Description

Job Description

Job Description

Ensures that all research activities are conducted in compliance with approved study protocols, ICH-GCP guidelines, institutional policies, and local regulatory requirements, while safeguarding participant safety and data integrity. Supports investigators, manages research staff, and strengthens research governance, quality, and performance across the organization.

Responsibilities

Research Governance and Regulatory Compliance

• Ensures all research studies and clinical trials are conducted in full compliance with ICH-GCP, approved protocols, institutional policies, and applicable regulatory requirements.
• Acts as the operational interface with regulatory authorities, including DHA, MOHAP, and EDE, for research-related reporting and compliance matters.
• Prepares for and supports internal and external audits, inspections, and monitoring visits.
• Drafts, reviews, and maintains Standard Operating Procedures (SOPs) related to research activities to ensure regulatory readiness and consistency of practice.
• Maintains complete, accurate, and audit-ready documentation for all study-related activities.
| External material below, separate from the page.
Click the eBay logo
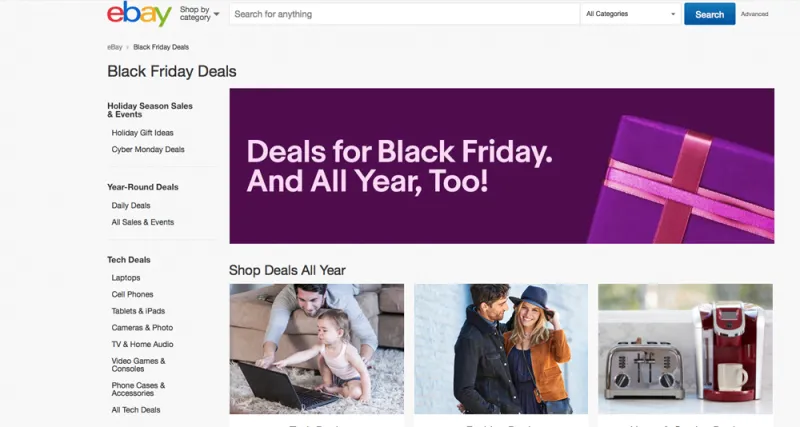 [x=138, y=15]

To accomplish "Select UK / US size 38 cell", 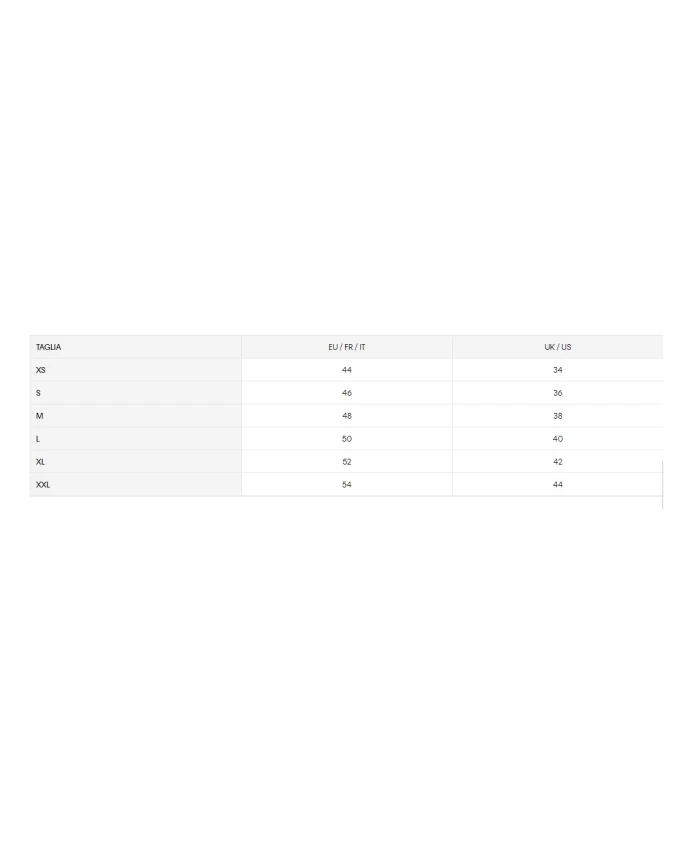I will click(558, 416).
Clinical Study and Trial Management

• Oversees the end-to-end conduct of clinical research studies and trials, from feasibility assessment through study close-out.
• Acts as the central point of contact for sponsors, CROs, and external stakeholders during study set-up, conduct, and closure.
• Leads and coordinates feasibility assessments in collaboration with internal departments to confirm operational readiness.
• Oversees study initiation, monitoring, and close-out meetings, ensuring timely resolution of issues and findings.
• Reviews recruitment strategies, study tools, and timelines to ensure enrolment targets are realistic and achieved.
• Oversees the reporting and management of adverse events in accordance with study protocols and SOPs.
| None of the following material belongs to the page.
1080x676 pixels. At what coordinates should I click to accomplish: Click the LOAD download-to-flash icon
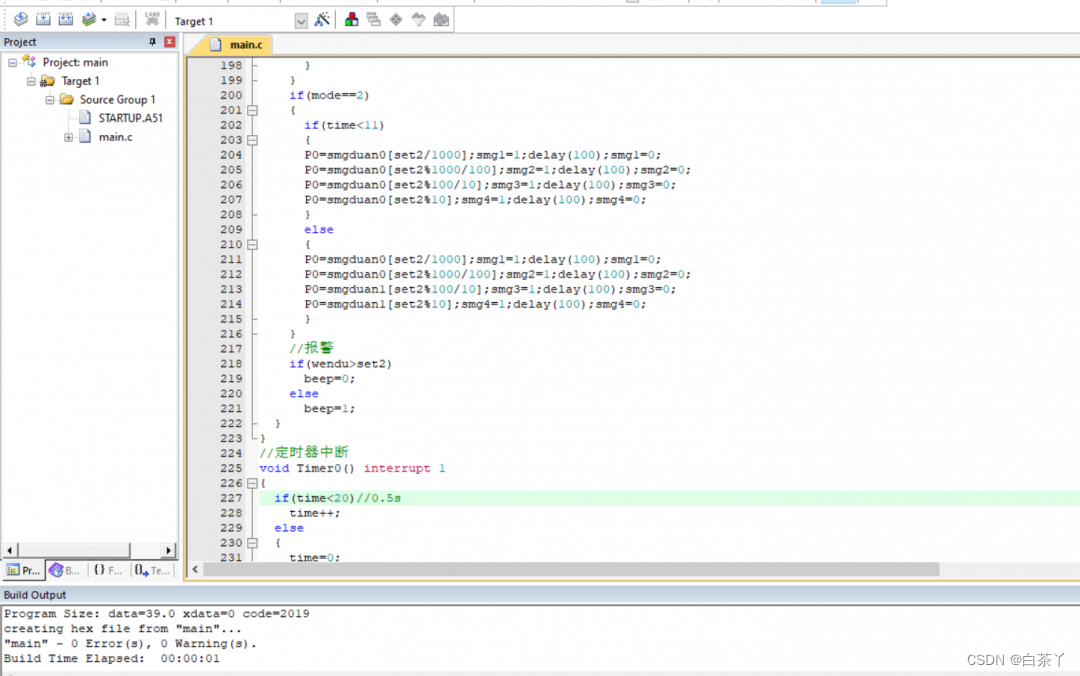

Data Integrity and Operational Oversight

• Oversees the collection, recording, and maintenance of accurate participant and study data in accordance with protocol and regulatory requirements, ensuring data integrity and confidentiality.
• Oversees study databases, including data entry, validation, and quality controls.
• Oversees the collection, processing, storage, and shipment of biological samples as required by study protocols.
• Ensures the maintenance of complete and compliant Site Files and study-related inventories.

Investigator and Academic Research Support

• Provides operational and methodological support to Principal Investigators for academic and sponsored research projects.
• Supports study design, protocol development, and preparation of essential study documentation.
• Oversees regulatory submissions and approvals for investigator-initiated and sponsored research.
• Supports data collection, analysis activities, and the preparation of abstracts, manuscripts, and research reports.
• Leads and coordinates grant application submissions with internal and external investigators.

Financial and Contractual Oversight

• Reviews study contracts and budgets in collaboration with internal departments and external sponsors.
• Oversees research invoicing activities and monitors financial milestones to ensure alignment with contractual agreements.

People Management and Performance Oversight

• Line manages Research Associates and Trial Administrators.
• Provides guidance, coaching, and training to research staff to ensure high performance and regulatory compliance.
• Conducts performance development reviews, implements personal development plans, and addresses performance issues.
• Reviews the overall study portfolio to identify risks, gaps, and opportunities for improvement or growth, escalating concerns to the Director of Research Operations as required.

Communication, Collaboration and Education

• Serves as a key liaison with investigators, clinicians, sponsors, CROs, and multidisciplinary teams to support successful study execution.
• Leads discussions with external partners to support and expand institutional research collaborations.
• Trains and mentors staff on clinical trial procedures, GCP principles, and best practices.
• Actively promotes research awareness and opportunities across the organization and participates in ongoing professional development activities.

Qualifications

• Bachelor’s Degree in Life Sciences, Nursing, Medicine, Pharmacy, or a related field
• Master’s Degree or higher qualification in Life Sciences, Clinical Research, Healthcare Management, or a related field preferred
• Minimum of five (5) years’ experience as a Clinical Study Coordinator or equivalent role within a hospital or clinical trials environment with at least two (2) years’ supervisory or line-management experience within a research or clinical environment.
• Knowledge of International Council for Harmonization – Good Clinical Practice (ICH-GCP) guidelines, including their application to the conduct, monitoring, documentation, and regulatory compliance of clinical research studies.
• Knowledge of ICH-GCP, clinical research regulations, and research governance requirements.
• Knowledge of clinical trial operations, documentation standards, and data integrity principles.
• Skills in research coordination, stakeholder management, and regulatory documentation.
• Skills in Microsoft Office applications and clinical trial databases.
• Skills in managing Phase I–IV clinical trials, including participant recruitment, data management, and regulatory compliance.
• Skills in grant application writing and research funding submissions.
• Ability to manage complex research portfolios and multiple stakeholders simultaneously.
• Ability to lead teams, influence collaboration, and drive compliance and performance.